Start of Block

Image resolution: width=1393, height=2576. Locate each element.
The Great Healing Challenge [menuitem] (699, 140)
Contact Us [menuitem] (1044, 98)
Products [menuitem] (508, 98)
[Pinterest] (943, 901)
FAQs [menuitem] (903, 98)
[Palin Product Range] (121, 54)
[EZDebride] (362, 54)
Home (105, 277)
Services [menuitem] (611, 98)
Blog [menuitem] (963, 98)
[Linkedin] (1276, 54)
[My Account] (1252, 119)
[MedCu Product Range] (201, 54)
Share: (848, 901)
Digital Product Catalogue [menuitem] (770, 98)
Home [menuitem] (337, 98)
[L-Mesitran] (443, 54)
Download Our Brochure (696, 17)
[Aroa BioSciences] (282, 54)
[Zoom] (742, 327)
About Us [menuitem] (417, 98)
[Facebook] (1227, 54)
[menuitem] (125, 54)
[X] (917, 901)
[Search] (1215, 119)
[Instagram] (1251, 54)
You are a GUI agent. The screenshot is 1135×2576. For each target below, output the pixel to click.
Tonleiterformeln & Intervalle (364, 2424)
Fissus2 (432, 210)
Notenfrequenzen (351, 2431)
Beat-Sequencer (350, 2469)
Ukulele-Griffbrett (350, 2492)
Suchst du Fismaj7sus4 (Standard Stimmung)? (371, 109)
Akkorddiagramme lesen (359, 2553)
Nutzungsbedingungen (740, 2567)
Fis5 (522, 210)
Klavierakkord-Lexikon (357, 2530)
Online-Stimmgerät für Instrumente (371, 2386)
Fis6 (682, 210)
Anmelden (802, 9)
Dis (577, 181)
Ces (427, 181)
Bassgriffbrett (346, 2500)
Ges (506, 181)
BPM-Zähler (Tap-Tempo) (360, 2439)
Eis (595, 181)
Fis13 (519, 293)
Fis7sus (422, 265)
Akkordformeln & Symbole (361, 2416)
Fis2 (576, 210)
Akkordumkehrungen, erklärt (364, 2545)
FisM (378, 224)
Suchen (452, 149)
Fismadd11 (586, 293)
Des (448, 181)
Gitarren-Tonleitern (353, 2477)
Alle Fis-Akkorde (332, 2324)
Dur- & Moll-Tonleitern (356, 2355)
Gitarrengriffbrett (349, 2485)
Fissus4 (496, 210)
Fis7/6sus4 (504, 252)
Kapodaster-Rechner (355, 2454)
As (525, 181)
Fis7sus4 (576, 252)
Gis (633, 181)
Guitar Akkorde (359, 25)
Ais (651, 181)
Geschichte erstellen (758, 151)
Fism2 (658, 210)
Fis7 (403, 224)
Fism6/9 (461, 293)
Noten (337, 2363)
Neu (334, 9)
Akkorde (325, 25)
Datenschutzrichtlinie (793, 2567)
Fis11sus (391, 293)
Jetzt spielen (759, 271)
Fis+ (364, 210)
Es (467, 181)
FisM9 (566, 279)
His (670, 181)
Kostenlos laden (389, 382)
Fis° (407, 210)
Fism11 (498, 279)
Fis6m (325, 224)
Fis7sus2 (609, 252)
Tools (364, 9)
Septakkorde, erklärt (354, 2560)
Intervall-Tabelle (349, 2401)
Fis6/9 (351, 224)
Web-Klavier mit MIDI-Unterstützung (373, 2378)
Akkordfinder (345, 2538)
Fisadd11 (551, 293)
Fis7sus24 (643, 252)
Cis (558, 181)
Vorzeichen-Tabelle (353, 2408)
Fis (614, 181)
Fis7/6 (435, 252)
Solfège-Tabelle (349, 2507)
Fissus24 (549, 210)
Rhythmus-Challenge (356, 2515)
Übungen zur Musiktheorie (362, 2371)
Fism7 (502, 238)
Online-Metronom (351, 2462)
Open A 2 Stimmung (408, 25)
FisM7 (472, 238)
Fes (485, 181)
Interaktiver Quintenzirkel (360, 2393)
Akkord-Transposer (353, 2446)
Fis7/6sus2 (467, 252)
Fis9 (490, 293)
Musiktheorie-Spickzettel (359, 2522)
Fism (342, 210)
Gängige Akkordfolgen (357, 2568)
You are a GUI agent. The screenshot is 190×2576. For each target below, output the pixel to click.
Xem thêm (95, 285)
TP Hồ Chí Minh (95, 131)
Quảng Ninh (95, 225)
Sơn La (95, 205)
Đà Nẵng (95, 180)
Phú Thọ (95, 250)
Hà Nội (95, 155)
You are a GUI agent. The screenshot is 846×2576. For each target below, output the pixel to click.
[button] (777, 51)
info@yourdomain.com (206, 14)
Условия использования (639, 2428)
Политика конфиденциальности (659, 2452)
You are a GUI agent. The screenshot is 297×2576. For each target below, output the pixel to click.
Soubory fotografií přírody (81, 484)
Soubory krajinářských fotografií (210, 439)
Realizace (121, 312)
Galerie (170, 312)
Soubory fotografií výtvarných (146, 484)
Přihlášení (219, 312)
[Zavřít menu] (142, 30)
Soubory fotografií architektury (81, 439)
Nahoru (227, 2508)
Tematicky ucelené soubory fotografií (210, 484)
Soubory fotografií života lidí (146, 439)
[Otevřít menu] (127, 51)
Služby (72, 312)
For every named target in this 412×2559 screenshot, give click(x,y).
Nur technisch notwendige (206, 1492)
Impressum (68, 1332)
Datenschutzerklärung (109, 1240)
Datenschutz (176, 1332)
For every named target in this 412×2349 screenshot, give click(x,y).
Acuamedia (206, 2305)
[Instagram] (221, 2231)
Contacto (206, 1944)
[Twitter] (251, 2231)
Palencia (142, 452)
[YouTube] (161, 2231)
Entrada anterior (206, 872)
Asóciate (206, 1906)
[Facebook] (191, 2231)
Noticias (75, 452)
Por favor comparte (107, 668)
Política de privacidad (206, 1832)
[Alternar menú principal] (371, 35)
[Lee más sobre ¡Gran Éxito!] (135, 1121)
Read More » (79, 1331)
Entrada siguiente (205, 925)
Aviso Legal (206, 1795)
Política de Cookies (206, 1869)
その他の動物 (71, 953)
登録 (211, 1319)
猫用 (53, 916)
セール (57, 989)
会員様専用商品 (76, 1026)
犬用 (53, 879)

End of Block

**Activity:**
Please return all of the entries exactly as they were given.

**Exercise answer:**
Image resolution: width=1393, height=2576. Locate each element.
The Great Healing Challenge [menuitem] (699, 140)
Contact Us [menuitem] (1044, 98)
Products [menuitem] (508, 98)
[Pinterest] (943, 901)
FAQs [menuitem] (903, 98)
[Palin Product Range] (121, 54)
[EZDebride] (362, 54)
Home (105, 277)
Services [menuitem] (611, 98)
Blog [menuitem] (963, 98)
[Linkedin] (1276, 54)
[My Account] (1252, 119)
[MedCu Product Range] (201, 54)
Share: (848, 901)
Digital Product Catalogue [menuitem] (770, 98)
Home [menuitem] (337, 98)
[L-Mesitran] (443, 54)
Download Our Brochure (696, 17)
[Aroa BioSciences] (282, 54)
[Zoom] (742, 327)
About Us [menuitem] (417, 98)
[Facebook] (1227, 54)
[menuitem] (125, 54)
[X] (917, 901)
[Search] (1215, 119)
[Instagram] (1251, 54)
You are a GUI agent. The screenshot is 1135×2576. For each target below, output the pixel to click.
Tonleiterformeln & Intervalle (364, 2424)
Fissus2 (432, 210)
Notenfrequenzen (351, 2431)
Beat-Sequencer (350, 2469)
Ukulele-Griffbrett (350, 2492)
Suchst du Fismaj7sus4 (Standard Stimmung)? (371, 109)
Akkorddiagramme lesen (359, 2553)
Nutzungsbedingungen (740, 2567)
Fis5 (522, 210)
Klavierakkord-Lexikon (357, 2530)
Online-Stimmgerät für Instrumente (371, 2386)
Fis6 (682, 210)
Anmelden (802, 9)
Dis (577, 181)
Ces (427, 181)
Bassgriffbrett (346, 2500)
Ges (506, 181)
BPM-Zähler (Tap-Tempo) (360, 2439)
Eis (595, 181)
Fis13 (519, 293)
Fis7sus (422, 265)
Akkordformeln & Symbole (361, 2416)
Fis2 (576, 210)
Akkordumkehrungen, erklärt (364, 2545)
FisM (378, 224)
Suchen (452, 149)
Fismadd11 (586, 293)
Des (448, 181)
Gitarren-Tonleitern (353, 2477)
Alle Fis-Akkorde (332, 2324)
Dur- & Moll-Tonleitern (356, 2355)
Gitarrengriffbrett (349, 2485)
Fissus4 (496, 210)
Fis7/6sus4 (504, 252)
Kapodaster-Rechner (355, 2454)
As (525, 181)
Fis7sus4 (576, 252)
Gis (633, 181)
Guitar Akkorde (359, 25)
Ais (651, 181)
Geschichte erstellen (758, 151)
Fism2 (658, 210)
Fis7 (403, 224)
Fism6/9 (461, 293)
Noten (337, 2363)
Neu (334, 9)
Akkorde (325, 25)
Datenschutzrichtlinie (793, 2567)
Fis11sus (391, 293)
Jetzt spielen (759, 271)
Fis+ (364, 210)
Es (467, 181)
FisM9 (566, 279)
His (670, 181)
Kostenlos laden (389, 382)
Fis° (407, 210)
Fism11 (498, 279)
Fis6m (325, 224)
Fis7sus2 (609, 252)
Tools (364, 9)
Septakkorde, erklärt (354, 2560)
Intervall-Tabelle (349, 2401)
Fis6/9 (351, 224)
Web-Klavier mit MIDI-Unterstützung (373, 2378)
Akkordfinder (345, 2538)
Fisadd11 (551, 293)
Fis7sus24 (643, 252)
Cis (558, 181)
Vorzeichen-Tabelle (353, 2408)
Fis (614, 181)
Fis7/6 (435, 252)
Solfège-Tabelle (349, 2507)
Fissus24 (549, 210)
Rhythmus-Challenge (356, 2515)
Übungen zur Musiktheorie (362, 2371)
Fism7 (502, 238)
Online-Metronom (351, 2462)
Open A 2 Stimmung (408, 25)
FisM7 (472, 238)
Fes (485, 181)
Interaktiver Quintenzirkel (360, 2393)
Akkord-Transposer (353, 2446)
Fis7/6sus2 (467, 252)
Fis9 (490, 293)
Musiktheorie-Spickzettel (359, 2522)
Fism (342, 210)
Gängige Akkordfolgen (357, 2568)
You are a GUI agent. The screenshot is 190×2576. For each target below, output the pixel to click.
Xem thêm (95, 285)
TP Hồ Chí Minh (95, 131)
Quảng Ninh (95, 225)
Sơn La (95, 205)
Đà Nẵng (95, 180)
Phú Thọ (95, 250)
Hà Nội (95, 155)
You are a GUI agent. The screenshot is 846×2576. For each target below, output the pixel to click.
[button] (777, 51)
info@yourdomain.com (206, 14)
Условия использования (639, 2428)
Политика конфиденциальности (659, 2452)
You are a GUI agent. The screenshot is 297×2576. For each target below, output the pixel to click.
Soubory fotografií přírody (81, 484)
Soubory krajinářských fotografií (210, 439)
Realizace (121, 312)
Galerie (170, 312)
Soubory fotografií výtvarných (146, 484)
Přihlášení (219, 312)
[Zavřít menu] (142, 30)
Soubory fotografií architektury (81, 439)
Nahoru (227, 2508)
Tematicky ucelené soubory fotografií (210, 484)
Soubory fotografií života lidí (146, 439)
[Otevřít menu] (127, 51)
Služby (72, 312)
For every named target in this 412×2559 screenshot, give click(x,y).
Nur technisch notwendige (206, 1492)
Impressum (68, 1332)
Datenschutzerklärung (109, 1240)
Datenschutz (176, 1332)
For every named target in this 412×2349 screenshot, give click(x,y).
Acuamedia (206, 2305)
[Instagram] (221, 2231)
Contacto (206, 1944)
[Twitter] (251, 2231)
Palencia (142, 452)
[YouTube] (161, 2231)
Entrada anterior (206, 872)
Asóciate (206, 1906)
[Facebook] (191, 2231)
Noticias (75, 452)
Por favor comparte (107, 668)
Política de privacidad (206, 1832)
[Alternar menú principal] (371, 35)
[Lee más sobre ¡Gran Éxito!] (135, 1121)
Read More » (79, 1331)
Entrada siguiente (205, 925)
Aviso Legal (206, 1795)
Política de Cookies (206, 1869)
その他の動物 (71, 953)
登録 (211, 1319)
猫用 (53, 916)
セール (57, 989)
会員様専用商品 (76, 1026)
犬用 (53, 879)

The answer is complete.